Can back radiation warm the oceans?
A simple experiment shows scientific proof (if that could ever be such a word) that it can’t warm a simple container of water nether mind the oceans.
Two identical containers of water (same volume), one in the shade and one in sun left during the day. The local temperature of the air during the day doesn’t reach higher than 21c with very light winds. The starting temperature of the initial water was 15c for both containers.
At the end of the day when just as the sun was no longer reaching the container, the temperature from both was recorded.
The temperature of water in the shade was 15c.
The temperature of water in the sun was 35c.
Therefore during a whole day exposed to the atmosphere and back radiation there was no change in temperature in the shade.

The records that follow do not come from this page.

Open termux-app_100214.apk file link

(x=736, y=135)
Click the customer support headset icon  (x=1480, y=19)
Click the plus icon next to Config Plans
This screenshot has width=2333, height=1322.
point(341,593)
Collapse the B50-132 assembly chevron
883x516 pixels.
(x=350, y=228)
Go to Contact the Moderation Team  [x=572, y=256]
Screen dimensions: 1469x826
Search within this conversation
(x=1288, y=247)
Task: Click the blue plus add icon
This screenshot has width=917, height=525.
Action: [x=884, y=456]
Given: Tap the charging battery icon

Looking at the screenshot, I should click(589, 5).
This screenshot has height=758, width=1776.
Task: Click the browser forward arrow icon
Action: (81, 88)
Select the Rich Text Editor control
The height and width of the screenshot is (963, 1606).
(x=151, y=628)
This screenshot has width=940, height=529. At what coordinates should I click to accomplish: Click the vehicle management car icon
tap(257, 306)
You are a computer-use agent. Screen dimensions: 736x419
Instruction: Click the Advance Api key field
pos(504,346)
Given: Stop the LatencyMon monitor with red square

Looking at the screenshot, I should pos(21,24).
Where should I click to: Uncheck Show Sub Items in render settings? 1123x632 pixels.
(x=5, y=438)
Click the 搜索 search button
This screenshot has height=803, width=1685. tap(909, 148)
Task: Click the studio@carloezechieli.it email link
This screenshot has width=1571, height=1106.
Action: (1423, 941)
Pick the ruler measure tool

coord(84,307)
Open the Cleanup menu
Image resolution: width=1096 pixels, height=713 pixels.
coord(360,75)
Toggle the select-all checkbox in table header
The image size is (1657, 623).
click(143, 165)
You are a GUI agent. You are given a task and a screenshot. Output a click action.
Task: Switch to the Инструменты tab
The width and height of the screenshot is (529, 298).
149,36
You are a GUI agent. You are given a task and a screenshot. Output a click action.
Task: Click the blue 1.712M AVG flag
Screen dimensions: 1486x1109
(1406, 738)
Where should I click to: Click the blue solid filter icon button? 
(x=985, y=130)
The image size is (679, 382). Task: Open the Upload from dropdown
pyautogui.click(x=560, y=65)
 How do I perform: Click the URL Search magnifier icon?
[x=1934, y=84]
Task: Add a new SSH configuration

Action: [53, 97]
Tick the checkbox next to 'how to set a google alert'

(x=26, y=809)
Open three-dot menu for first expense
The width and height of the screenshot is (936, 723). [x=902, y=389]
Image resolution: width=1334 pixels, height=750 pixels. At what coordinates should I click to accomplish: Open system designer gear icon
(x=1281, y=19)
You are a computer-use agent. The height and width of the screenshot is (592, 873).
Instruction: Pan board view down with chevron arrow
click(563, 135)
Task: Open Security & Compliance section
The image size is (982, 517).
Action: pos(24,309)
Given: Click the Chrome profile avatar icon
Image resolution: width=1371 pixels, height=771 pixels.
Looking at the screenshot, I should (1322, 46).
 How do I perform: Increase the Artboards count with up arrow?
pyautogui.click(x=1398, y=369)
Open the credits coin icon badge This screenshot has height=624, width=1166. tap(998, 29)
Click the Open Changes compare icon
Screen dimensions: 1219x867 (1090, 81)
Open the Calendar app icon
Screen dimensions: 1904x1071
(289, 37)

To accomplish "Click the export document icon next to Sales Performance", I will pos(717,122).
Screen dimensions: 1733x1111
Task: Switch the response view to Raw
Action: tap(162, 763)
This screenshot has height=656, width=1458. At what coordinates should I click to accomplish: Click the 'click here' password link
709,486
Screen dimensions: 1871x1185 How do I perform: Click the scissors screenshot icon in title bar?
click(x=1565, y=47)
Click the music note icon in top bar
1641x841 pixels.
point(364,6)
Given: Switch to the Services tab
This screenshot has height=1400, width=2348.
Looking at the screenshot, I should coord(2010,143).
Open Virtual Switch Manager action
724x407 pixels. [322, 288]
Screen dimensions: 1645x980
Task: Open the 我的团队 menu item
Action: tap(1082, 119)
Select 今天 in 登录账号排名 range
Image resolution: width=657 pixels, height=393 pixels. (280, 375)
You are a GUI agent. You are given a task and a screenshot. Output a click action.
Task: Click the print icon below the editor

When placed in the sun there was a 20c increase in temperature, caused by about 250w/m2 short radiation from the sun. If back radiation contributed on it’s own and was a value around 25w/m2 (just made up for simple calculation) there would have been an expected 2c rise in temperature from the shaded water.
Thanks to evaporation and therefore latent heat there was no temperature increase in the volume of water in the shade and easily neutralised the miniscule skin effect of long wave radiation.
This included all the atmospheric gases with no noticeable change, so what does just all CO2 contribute, never mind just the CO2 that is anthropogenic.
Back radiation can’t heat a volume of water and latter relies only on short waves, convection and conduction.
Terry:
First of all, the reason there is a contradiction between G&T and everyone else is not due to anything except the fact that G&T are wrong and to say otherwise is just to obfuscate the issue.
Second of all, there is no field of science that I know of where you can’t find examples of people using terminology is slightly different ways and this does not lead people to conclude that the field has foundational errors and is non-falsifiable and all that other stuff.
********
Andrew W says:
July 24, 2010 at 5:55 pm
I don’t understand the logic that people are using to suggest the oceanic absorption of back IR radiation can be ignored or minimised, back radiation hits the ocean rather than land, what happens to it? It is absorbed, then what? It either goes into warming the water or it causes evaporation. If the latter the, energy doesn’t disappear, it’s still trapped in the troposphere.
********
I’d have to agree w/this particular point (and even w/Joel Shore above). Even if one assumes the extra “back (IR) radiation” causes no temp increase but converts completely to surface evaporation, the extra “heat” from IR can’t vanish, it’s now in the form of increased water vapor in the atmosphere (more latent heat). If all of it doesn’t convert to evaporation, what’s left will increase the temp of the water surface.
TomVonk says:
July 26, 2010 at 6:07 am
“[…]Think 10 seconds and you will find easily why saying that there is a net energy transfer between 2 molecular species in LTE is ridiculous :)”
When LWIR from outside your LTE is received by CO2, the equilibrium is disturbed. A new equilibrium is achieved through collisions.
Look at the 14.2 mikron picture in this series posted by James Gibbons :
http://mas.arc.nasa.gov/gallery/comparison.html
It looks foggy but the details are not completely washed out; this indicates that partial re-emission takes place but also that part of the energy is redistributed locally and not re-emitted in this frequency band.
Phil. says:
July 26, 2010 at 6:51 am
tallbloke says:
July 26, 2010 at 2:36 am
Hi John, a couple of obs.
1) If the atmosphere absorbed 50W, it would re-emit a bit more than 25 up and a bit less than 25 down, due to curvature of the planet. How do you get your 50 down 50 up?
The atmosphere for these purposes is approx 10 km thick compared to the Earth’s radius of approx 6,400 km, to a very good approximation there is no curvature.
[reply] So to a very good approximation there will be slightly more lost to space than re-readiated to Earth. RT-mod
Yes but not at the 2 sig fig level used in that example.